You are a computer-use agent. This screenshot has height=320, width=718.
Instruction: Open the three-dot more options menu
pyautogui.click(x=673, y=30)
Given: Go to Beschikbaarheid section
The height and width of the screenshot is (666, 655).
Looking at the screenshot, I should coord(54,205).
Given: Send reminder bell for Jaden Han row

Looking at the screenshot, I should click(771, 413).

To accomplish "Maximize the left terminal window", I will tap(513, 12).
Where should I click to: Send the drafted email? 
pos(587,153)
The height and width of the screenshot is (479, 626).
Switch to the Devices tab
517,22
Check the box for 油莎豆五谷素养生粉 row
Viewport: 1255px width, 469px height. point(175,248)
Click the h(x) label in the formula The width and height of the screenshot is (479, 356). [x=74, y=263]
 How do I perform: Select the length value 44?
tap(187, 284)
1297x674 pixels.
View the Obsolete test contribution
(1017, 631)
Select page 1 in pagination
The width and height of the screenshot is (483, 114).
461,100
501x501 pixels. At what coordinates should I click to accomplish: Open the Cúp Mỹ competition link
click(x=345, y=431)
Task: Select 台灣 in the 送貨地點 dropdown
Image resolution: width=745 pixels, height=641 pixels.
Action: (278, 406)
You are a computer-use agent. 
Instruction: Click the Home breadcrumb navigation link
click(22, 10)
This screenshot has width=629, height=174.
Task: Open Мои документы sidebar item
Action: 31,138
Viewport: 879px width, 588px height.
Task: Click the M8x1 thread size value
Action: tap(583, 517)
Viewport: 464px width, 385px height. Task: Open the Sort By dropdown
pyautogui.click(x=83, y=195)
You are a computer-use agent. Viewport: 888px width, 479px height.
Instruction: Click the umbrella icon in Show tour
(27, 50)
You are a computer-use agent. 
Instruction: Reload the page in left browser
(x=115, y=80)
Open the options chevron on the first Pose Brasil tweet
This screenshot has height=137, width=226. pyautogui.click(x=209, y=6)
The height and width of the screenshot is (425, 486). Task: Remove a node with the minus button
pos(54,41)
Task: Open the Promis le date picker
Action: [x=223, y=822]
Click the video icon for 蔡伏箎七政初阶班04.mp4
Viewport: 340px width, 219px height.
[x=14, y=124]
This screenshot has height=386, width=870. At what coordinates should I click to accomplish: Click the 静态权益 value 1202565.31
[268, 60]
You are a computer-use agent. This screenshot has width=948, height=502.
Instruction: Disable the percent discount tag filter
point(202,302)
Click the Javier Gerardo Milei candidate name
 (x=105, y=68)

■ ■ ■ ■ ■ ■ ■

• _TASK GOAL_
Copy out the items above word for word, starting at the line that contains "The height and width of the screenshot is (425, 486)." and continuing through the end of the items, with both ends included.

• _EXERCISE ANSWER_
The height and width of the screenshot is (425, 486). Task: Remove a node with the minus button
pos(54,41)
Task: Open the Promis le date picker
Action: [x=223, y=822]
Click the video icon for 蔡伏箎七政初阶班04.mp4
Viewport: 340px width, 219px height.
[x=14, y=124]
This screenshot has height=386, width=870. At what coordinates should I click to accomplish: Click the 静态权益 value 1202565.31
[268, 60]
You are a computer-use agent. This screenshot has width=948, height=502.
Instruction: Disable the percent discount tag filter
point(202,302)
Click the Javier Gerardo Milei candidate name
 (x=105, y=68)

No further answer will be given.